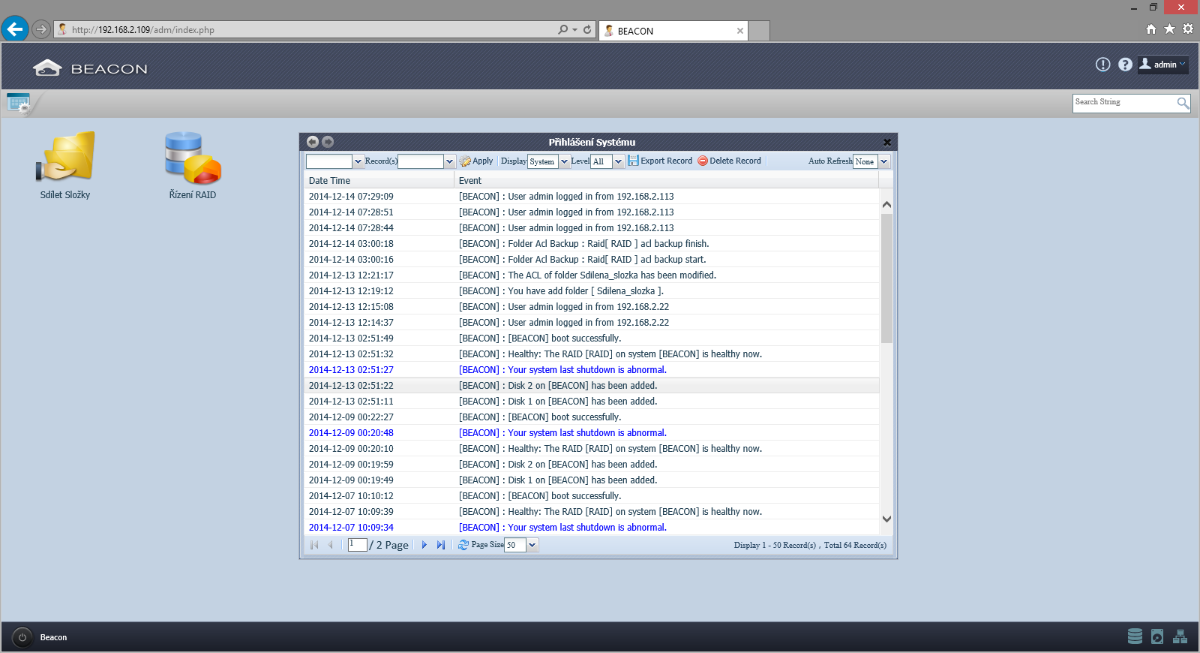Go to next page of log records

(x=424, y=545)
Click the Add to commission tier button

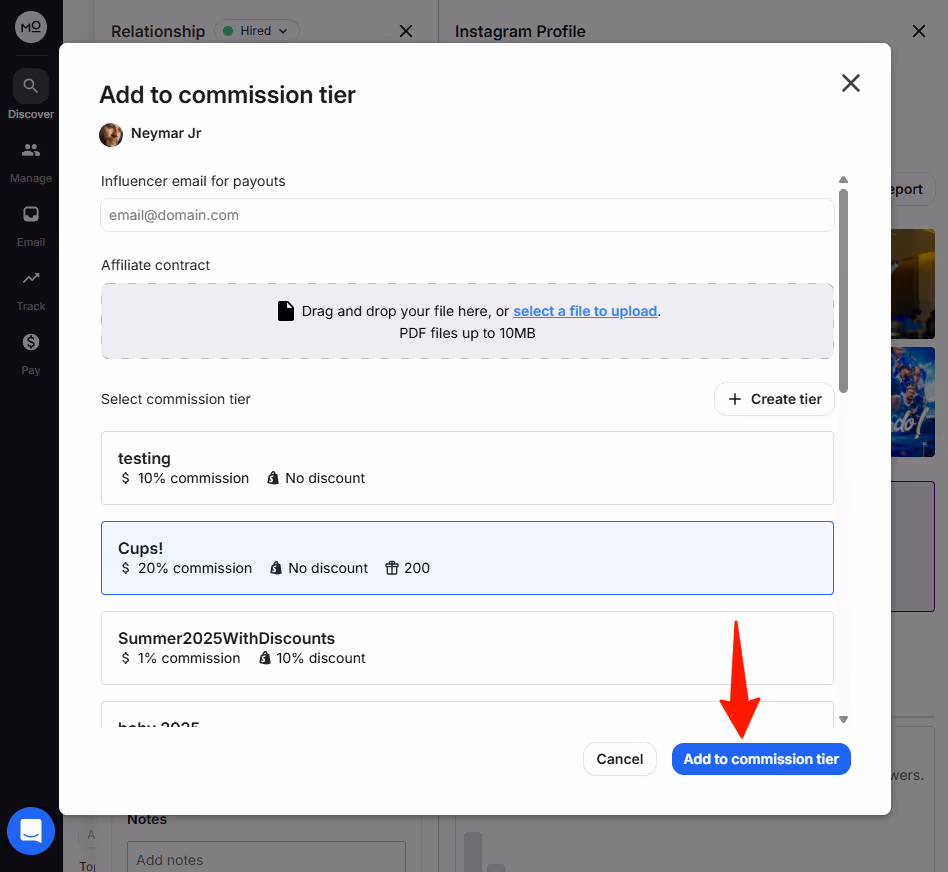pyautogui.click(x=761, y=759)
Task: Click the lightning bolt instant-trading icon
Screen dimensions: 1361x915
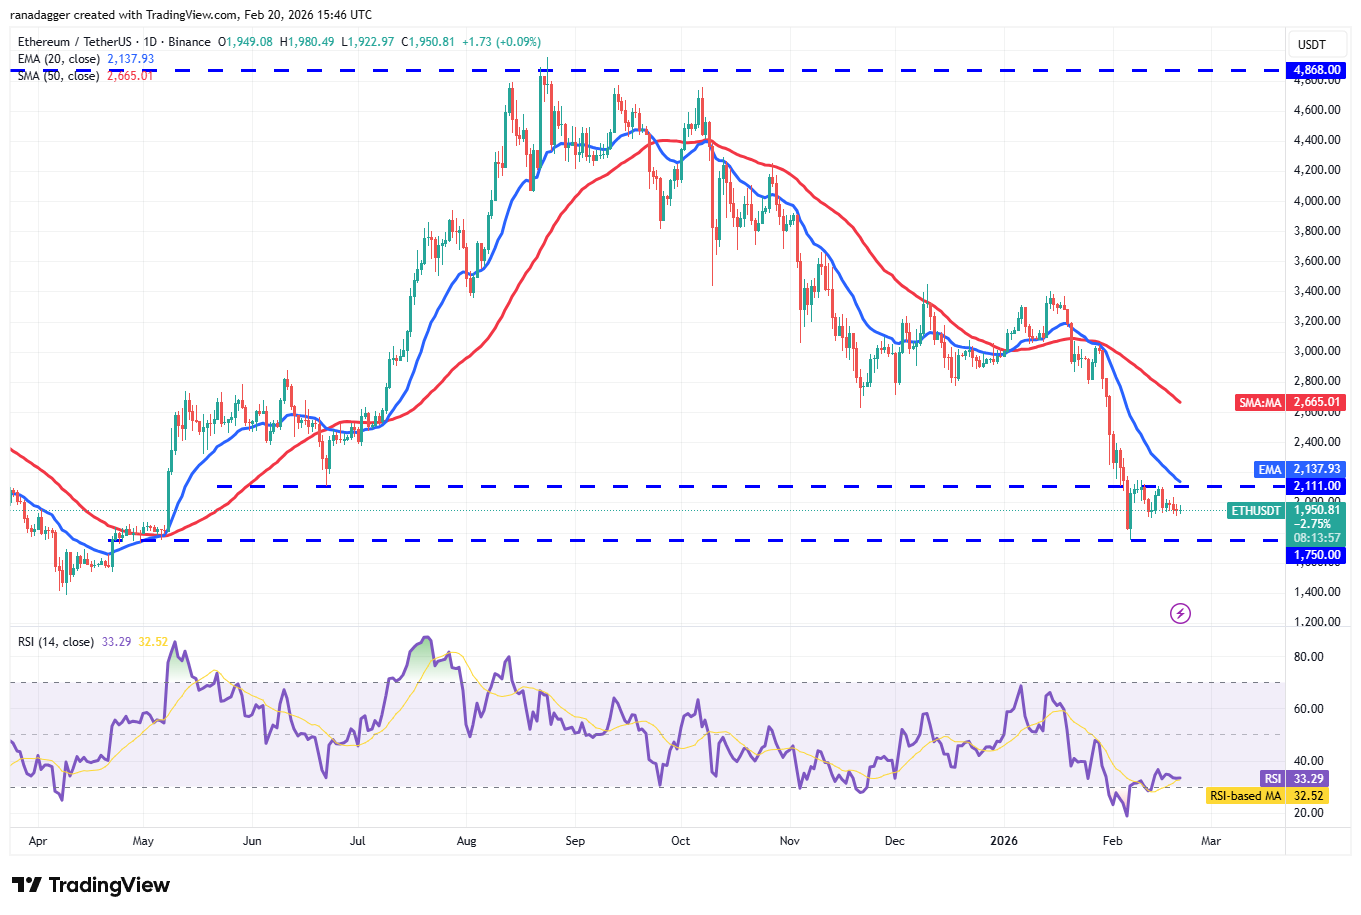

++++++++++++++++++++

#### [Your task]
The lines from the one containing "Click the Add to commission tier button" up to and including the last line of the material above are to be given again exactly; any pictures are dropped.

#### [Your solution]
Click the Add to commission tier button

pyautogui.click(x=761, y=759)
Task: Click the lightning bolt instant-trading icon
Screen dimensions: 1361x915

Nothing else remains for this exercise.